**Task description:** Each line of the listing where "status" appears should be reported.

**Available data:**
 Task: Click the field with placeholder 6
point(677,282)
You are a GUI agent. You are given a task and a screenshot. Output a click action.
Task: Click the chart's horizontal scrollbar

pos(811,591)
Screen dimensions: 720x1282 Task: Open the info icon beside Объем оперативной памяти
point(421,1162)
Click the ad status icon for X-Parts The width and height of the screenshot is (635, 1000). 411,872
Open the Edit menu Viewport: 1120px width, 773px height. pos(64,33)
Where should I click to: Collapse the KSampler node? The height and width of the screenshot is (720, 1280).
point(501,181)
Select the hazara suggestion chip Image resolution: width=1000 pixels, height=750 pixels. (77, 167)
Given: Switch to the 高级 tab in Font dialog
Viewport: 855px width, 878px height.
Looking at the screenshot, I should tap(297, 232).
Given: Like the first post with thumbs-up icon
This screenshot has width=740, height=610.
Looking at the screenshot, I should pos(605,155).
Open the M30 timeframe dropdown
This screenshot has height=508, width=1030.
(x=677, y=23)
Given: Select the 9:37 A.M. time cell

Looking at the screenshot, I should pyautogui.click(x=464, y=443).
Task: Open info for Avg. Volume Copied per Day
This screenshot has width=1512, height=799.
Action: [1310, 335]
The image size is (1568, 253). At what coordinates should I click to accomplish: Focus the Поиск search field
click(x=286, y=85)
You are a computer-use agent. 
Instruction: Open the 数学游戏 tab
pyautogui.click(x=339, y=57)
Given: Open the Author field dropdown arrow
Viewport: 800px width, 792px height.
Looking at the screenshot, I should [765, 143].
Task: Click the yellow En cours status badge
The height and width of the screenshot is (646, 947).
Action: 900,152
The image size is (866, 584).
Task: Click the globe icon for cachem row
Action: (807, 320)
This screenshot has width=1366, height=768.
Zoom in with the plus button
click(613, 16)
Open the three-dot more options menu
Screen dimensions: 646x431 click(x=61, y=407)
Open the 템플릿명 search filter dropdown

**The completed task:**
Click the ad status icon for X-Parts The width and height of the screenshot is (635, 1000). 411,872
Task: Click the yellow En cours status badge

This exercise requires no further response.